Interaction of DNA with cytosolic 3-methylcholanthrene binding proteins from either rat or mouse liver

Abstract

The ability of cytosolic 3-methylcholanthrene binding proteins from rat liver to interact with DNA was studied using DNA-cellulose chromatography. Two DNA binding fractions, eluting in 0.15 M KCl (peak 1) and 0.33 M KCI (peak 2), were observed on salt elution from a denatured DNA-cellulose column which had been incubated with rat liver cytosol containing radiolabelled 3-methylcholanthrene. No detectable DNA binding fractions were found when columns containing cellulose alone or native DNA-cellulose were used. Temperature activation of the cytosolic proteins containing 3-methylcholanthrene did not result in a significant difference in DNA binding characteristics when compared with a non-treated sample.

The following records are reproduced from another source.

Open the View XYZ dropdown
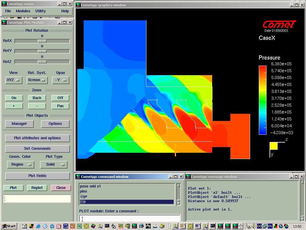 coord(14,80)
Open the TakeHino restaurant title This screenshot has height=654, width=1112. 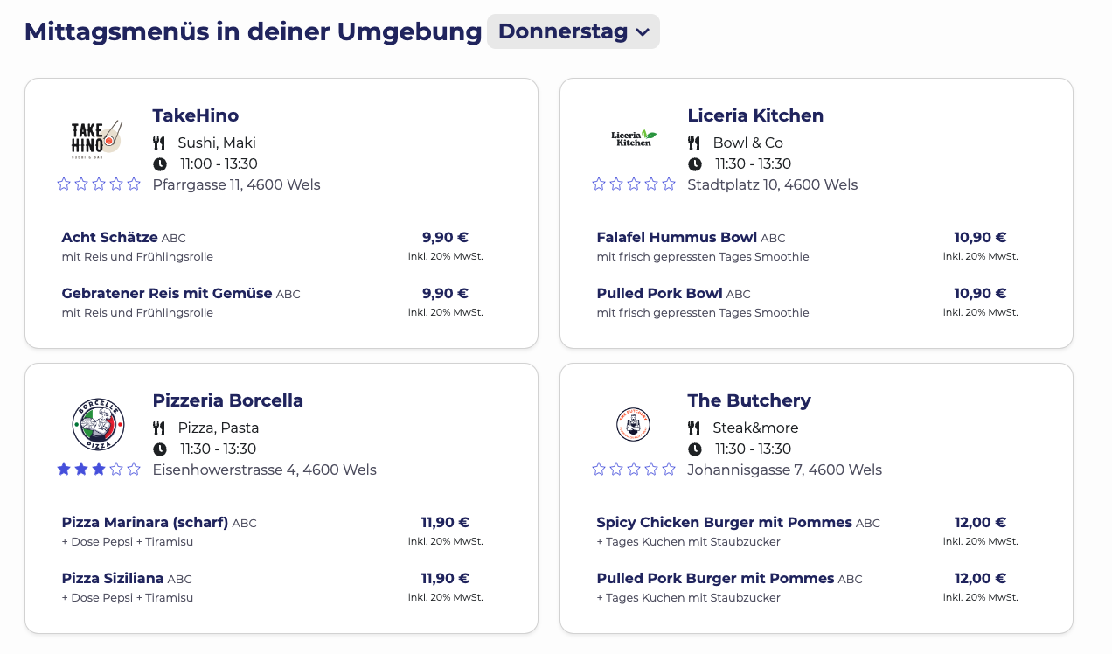pos(195,115)
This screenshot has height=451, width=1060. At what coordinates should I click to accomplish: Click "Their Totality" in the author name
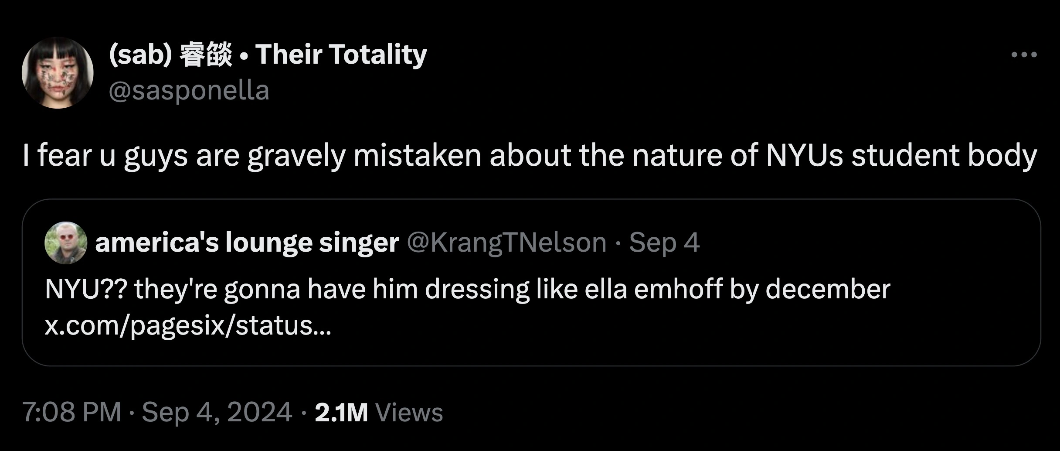[x=341, y=55]
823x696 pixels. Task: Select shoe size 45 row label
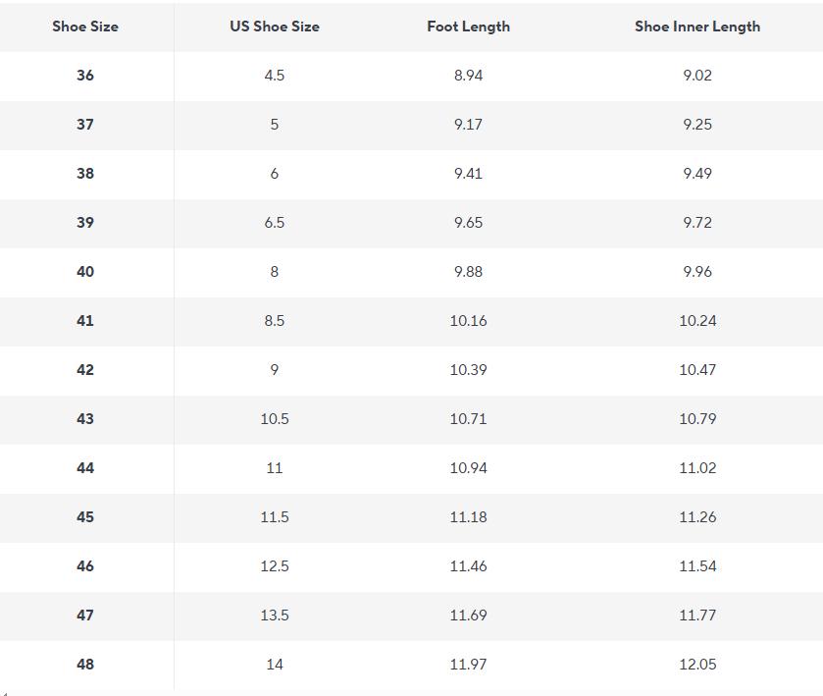pos(85,517)
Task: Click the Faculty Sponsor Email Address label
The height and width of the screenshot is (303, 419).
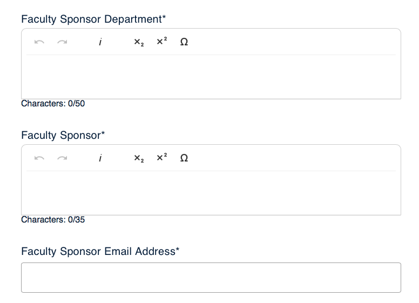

The pretreatment of rats with Aroclor 1254 induced peak 1 3.7 fold over control values. An analysis of the proteins present in peaks 1 and 2 from control and induced rats was carried out using sodium dodecyl sulfate polyacrylamide gel elctrophoresis. Comparative DNA-cellulose chromatography of cytosolic liver proteins from a cytochrome P-448 inducible mouse strain (C57BL/6J) and non-inducible mouse strain (DBA/2J) showed much higher levels of DNA binding by protein bound 3-methylcholanthrene from C57BL/6J hepatic cytosol.